I would argue that this culture of novelty and working on the “cutting edge” can impede the adoption of novel techniques. We opt for publishing exciting proof-of-concept studies over rigorous validation and inter-laboratory studies, and pursue peer-reviewed publications and conference proceedings over contributing to developing standardized methods. Meanwhile, end users tell us that their existing approaches are “good enough” – no need to try something new. Industries are also applying analytical instrumentation in an increasingly “black box” manner, making it harder to convince them to invest time and money to reap the benefits of new techniques.
My field of comprehensive two-dimensional GC (GC×GC) is no exception. The technique has been around since the 1990s, yet adoption in industries that could benefit still lacks. The road to adopting new technology is not a swift one, especially in my area. There are many hurdles, and a lot of reluctance (rightly so) to adopt something new for fear it will not be admissible in court. I have to think creatively about how to market GC×GC as “worthwhile.”

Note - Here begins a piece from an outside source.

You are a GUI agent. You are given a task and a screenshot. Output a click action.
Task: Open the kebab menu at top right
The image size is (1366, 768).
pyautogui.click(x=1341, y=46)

On the analytical side, “we’ve always done it this way” is not a valid excuse to ignore new technologies that provide improved answers to important questions. However, as analytical chemists, we owe it to the end users to prove our technology can work for their application, and to help them find easier ways to implement it. This endeavor requires work, and not the exciting, cutting-edge kind. It requires lengthy studies (repeating work many times, validating methods, intra-laboratory studies, inter-laboratory studies), many of which will be turned away by journals due to lack of novelty.
Working in analytical chemistry research is exciting, and thinking that we might uncover the next big innovation is probably part of what drew us to the field in the first place. But it is what comes after the “eureka” that determines how we use our expertise, knowledge, and discoveries to actually impact society in a meaningful way. Though this might be less glamorous, it is our duty and obligation to do it well.